Магомед вздохнул с облегчением. Пришел час его наставничества – науки убеждать.

– Дело в том, что каждый мусульманин обязан изучить ислам и Коран. Это обязанность каждого мусульманина.

– На арабском?

– Обязательно на арабском. Вот эти суры – их не так уж много – с детства знают все мусульмане. Детей Корану обучали с шести лет. Это начальная школа: уметь читать Коран. Потом приступали к объяснению Корана. А потом уже медресе – здесь мусульманин должен полностью осмыслить прочитанное. Раньше в Согратле было медресе, оттуда вышло несколько выдающихся богословов. Сейчас тексты Корана и Сунны 106 есть в хороших переводах. А арабским молодежь овладевает с помощью интернета. Ведь Коран – что это? Это руководство для образа жизни мусульман, ниспосланный Аллахом образ жизни. Если ты мусульманин, ты должен привести свой образ жизни в соответствие с ниспосланием…

Я кашлянул.

– Магомед, в Москве сейчас много рабочих из Азии. Нет ощущения, что они глубоко знают ислам. Может быть, заучили наизусть только слова намаза. А в истолковании Корана они беспомощны. Думаю, они и не читали его.

– Не их дело толковать Коран, для этого есть имам, есть ученые богословы, которые на каждый случай готовы дать разъяснение…

Я промолчал.

По мне так лучше бы они сами понимали, во что веруют.

– Чика! – вдруг громко вскрикнул Магомед, заметив, что Чика – белая, в пестрых пятнах кошка – приглядывается к нашему обеду. – Патимат! Пусти Чику на улицу…

Я был рад перерыву в нашей «богословской» беседе. Мне хотелось лишь завершить разговор вручением Магомеду одного подарка. Я привез с собой текст Молитвы оптинских старцев – одной из лучших православных молитв. И вот мне хотелось, чтобы Магомед прочитал ее и сказал – что он думает по этому поводу. Прежде я дерзновенно хотел помолиться вместе с ним, дать ему произнести слова этой молитвы, а самому прочитать какую-нибудь хорошую мусульманскую молитву – но по разговору я понял, что это невозможно. А жаль. Это было бы круто. Это и был бы, провались я на месте, диалог культур!

Мы принялись за еду. Внезапно я ощутил, что кто-то придерживает меня за локоть левой руки. Я пошевелил рукой, но… Это был Магомед. Я уставился на него в удивлении.

– Во всех ниспосланных религиях явно введен запрет есть левой рукой, – дружелюбно, но твердо произнес он. – И в иудаизме, и в христианстве, и в исламе…

Реплика была вызвана тем, что я левой рукой прихватил пирожок с зеленью, который приготовила Патимат, и бодро закусывал им, правой рукой удерживая чашку с чаем.

Условие задания:
Пожалуйста, ответьте по отрывку о беседе с Магомедом на три вопроса:
1. С какого возраста детей обучали Корану?
2. Где раньше было медресе?
3. Текст какой молитвы рассказчик привез с собой?

Исходные материалы:
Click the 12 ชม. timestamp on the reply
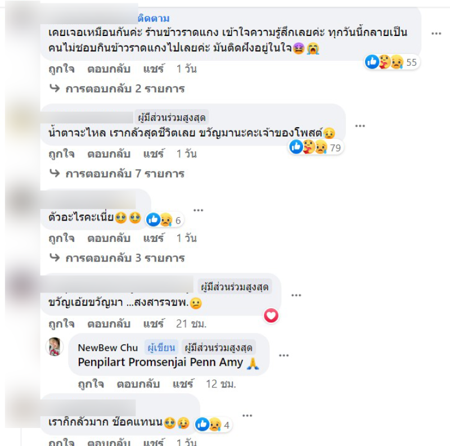450x446 pixels. coord(221,384)
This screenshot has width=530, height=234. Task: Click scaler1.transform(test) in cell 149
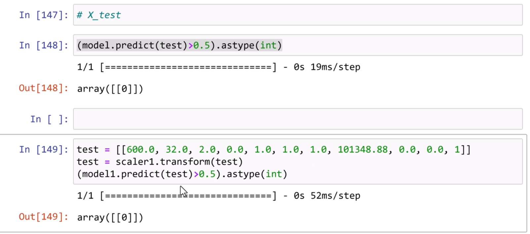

Результат:
1. С шести лет.
2. В Согратле.
3. Молитвы оптинских старцев.